BALTIMORE, June 24, 2020 /PRNewswire/ -- A recent survey conducted by T. Rowe Price found that over 83% of 401(k) participants expressed interest in keeping their savings in their employer plan upon retirement. Of the 83%, 30% of participants said they currently have plans to keep their savings with their employer, and 53% said they would consider keeping their saving in their employer plan if it offered solutions to help generate income. The survey, which focused on financial attitudes and behaviors, found that the preference to keep assets in plan is true across all generations, the strongest with millennials at 88%, followed by Generation X (83%), and baby boomers (77%).
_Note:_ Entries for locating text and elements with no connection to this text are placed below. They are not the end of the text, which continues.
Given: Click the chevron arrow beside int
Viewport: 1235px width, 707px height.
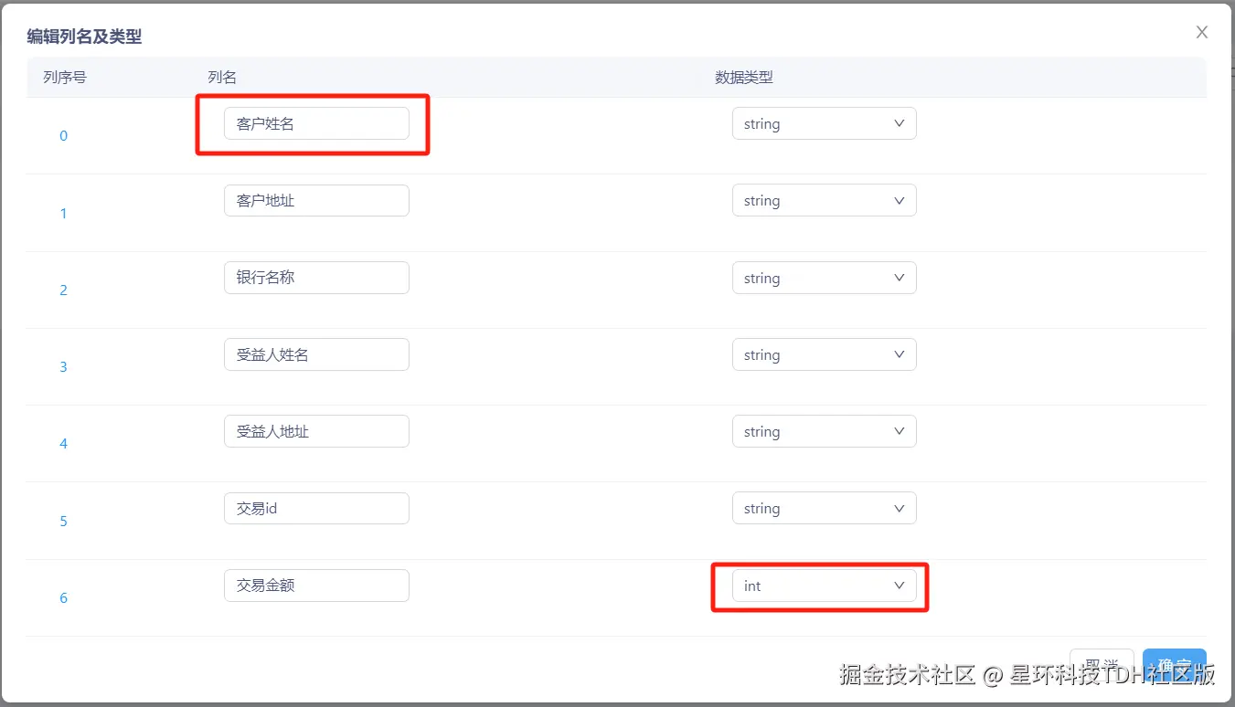Looking at the screenshot, I should pyautogui.click(x=900, y=586).
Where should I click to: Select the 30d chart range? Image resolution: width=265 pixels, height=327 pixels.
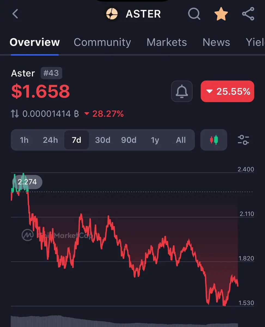tap(103, 140)
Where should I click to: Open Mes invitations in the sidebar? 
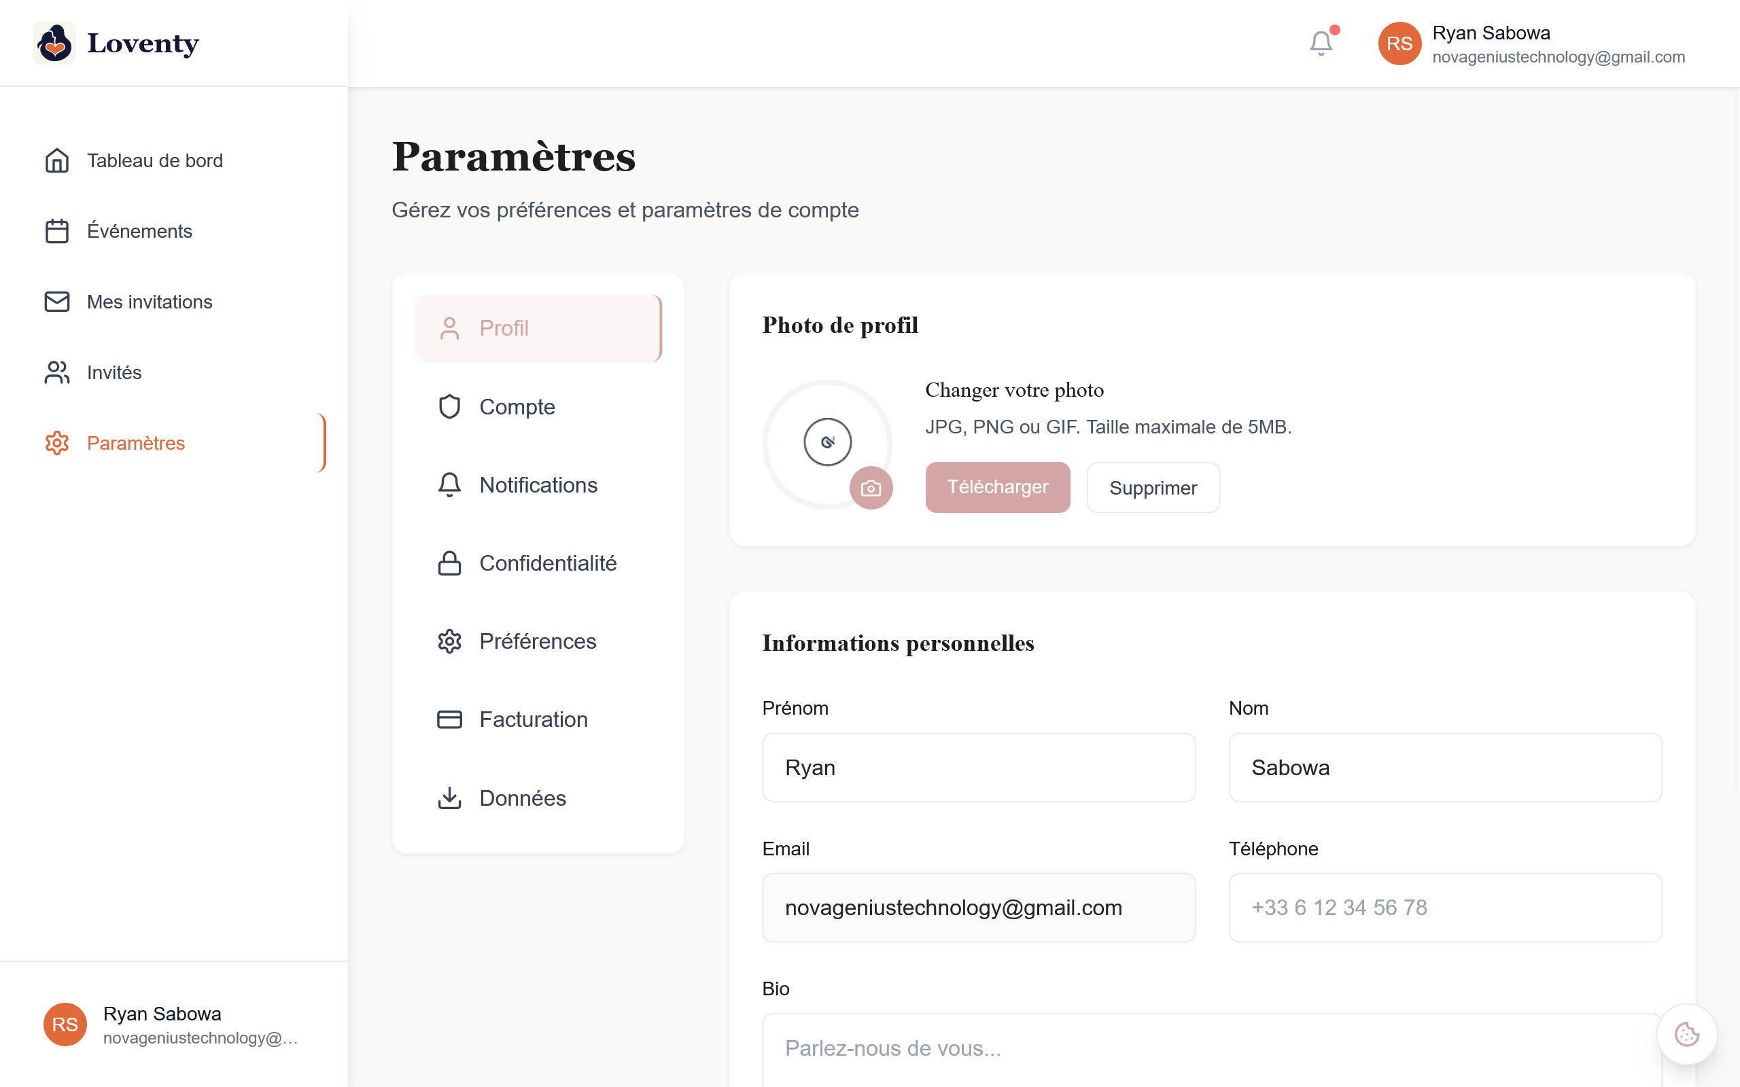click(x=150, y=302)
Meanwhile, 61% of participants say their employers have not communicated the advantages of leaving the money in the plan and many are confused or unaware of their options:
- Eight in 10 participants have a goal to manage a plan that converts their assets into an income stream in retirement, but when asked what type of retirement income products they would use to do so, they are unsure.
- One in four participants were not sure if they should invest in a managed payout, an immediate annuity, deferred annuity, or if they should manage their money on their own.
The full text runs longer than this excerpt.